Shohreh (Marila Zarei) is worried about her son who could have drowned, and tense about whether her ululations to convince the old caretaker that Elly and Ahmad were newlyweds had offended Elly, pushing her to commit suicide. Peyman(Peymān Moaadi),  Arash’s father, seems to feel responsible for Elly’s death because his son was rescued from the sea. Did Elly go in to save him or was she capable of taking her own life on a whim? 
Nāzy and Manuchehr (Ahmad Mehranfar) don’t have children, but feel responsible because Nāzy was supposed to look after the children; only, she left Elly in charge while she went to tidy up. Each character questions their own culpability in Elly’s disappearance/death, sometimes just by a gesture.

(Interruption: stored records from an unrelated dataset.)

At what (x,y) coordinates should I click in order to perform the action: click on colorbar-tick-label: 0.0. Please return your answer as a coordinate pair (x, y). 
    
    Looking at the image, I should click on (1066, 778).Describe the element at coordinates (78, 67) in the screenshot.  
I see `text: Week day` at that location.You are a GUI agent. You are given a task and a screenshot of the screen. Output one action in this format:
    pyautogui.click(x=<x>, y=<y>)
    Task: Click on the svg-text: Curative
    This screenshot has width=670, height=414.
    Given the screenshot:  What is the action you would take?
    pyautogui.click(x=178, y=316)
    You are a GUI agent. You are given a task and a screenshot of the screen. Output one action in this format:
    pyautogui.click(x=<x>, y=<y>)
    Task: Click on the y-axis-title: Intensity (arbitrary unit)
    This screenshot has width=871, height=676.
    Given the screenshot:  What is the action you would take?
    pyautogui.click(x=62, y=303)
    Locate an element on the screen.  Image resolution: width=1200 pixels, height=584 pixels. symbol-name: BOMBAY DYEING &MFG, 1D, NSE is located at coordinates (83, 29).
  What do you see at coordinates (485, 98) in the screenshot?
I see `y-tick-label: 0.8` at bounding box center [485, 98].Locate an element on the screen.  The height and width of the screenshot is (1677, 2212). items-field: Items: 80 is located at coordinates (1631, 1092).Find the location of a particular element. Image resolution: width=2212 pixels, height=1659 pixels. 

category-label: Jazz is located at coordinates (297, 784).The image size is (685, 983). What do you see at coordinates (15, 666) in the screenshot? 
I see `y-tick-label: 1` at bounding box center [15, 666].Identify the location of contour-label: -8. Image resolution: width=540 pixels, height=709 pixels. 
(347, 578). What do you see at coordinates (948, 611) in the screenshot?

Then, there’s the all-important problem of informing Elly’s mother. What do they tell her? Finally, when Manuchehr calls Elly’s home, her mother does not even acknowledge that Elly is away.
Like the characters, we, the audience, never really get to know Elly well either. We see different facets of her character – taking care of a child at times; apprehensive sometimes. Elly is animated while playing charades but is bothered by the none-too-subtle matchmaking attempts by the others. She seems at ease with Sepideh and her friends, but whenever she’s alone, she is worried and distracted. She has a phone conversation with her mother where she indicates that she doesn’t want anybody to know she has gone away with her colleagues. 
She never has a personal conversation with anybody except with Ahmad, to whom she once asks why he broke up with his wife. Ahmad replies that his wife had said: “A bitter ending is better than an endless bitterness.”  The response makes Elly pensive. But she’s a will-o’-the-wisp for all that, and we never really know who she is, or what she’s like.

Elly is in the film for less than half its running time, and yet, her presence permeates the entire film. Her absence rips apart the other characters’ lives. Each character analyses every moment of the picnic, every spoken word and gesture, each in their own way.  The one affected most is Sepideh. 
She is the one who invites Elly: she is the one who hides Elly’s bag and cell phone so she will not leave; she is the one who knows for sure that Elly is dead, lost in the sea… yet, for a moment, even she hopes against hope that Elly has left for Tehran on her own. As her worst fears are realized, she sits alone at a table weeping.

Just like Elly, the sea is a constant presence – even when the characters drive away from the beach. It is always there, shifting, moving, ceaseless, endless, keeping its secrets. Welcoming at the beginning of the film, the sea’s character changes until towards the end it is a menacing, all- pervasive presence, causing Shohreh to say "The sound of it is driving me crazy.” 
The sea provides the only music in the film, other than a few songs that play on the car’s radio.  As in Farhadi’s later film “Jodaí-e Nadér az Simín” (A Separation), there is no background music in the film except at the very end. Even so, when the credits roll and a plaintive melody is played on a cello, you can hear the sea ebbing and swelling, and the waves beaching themselves on the shore.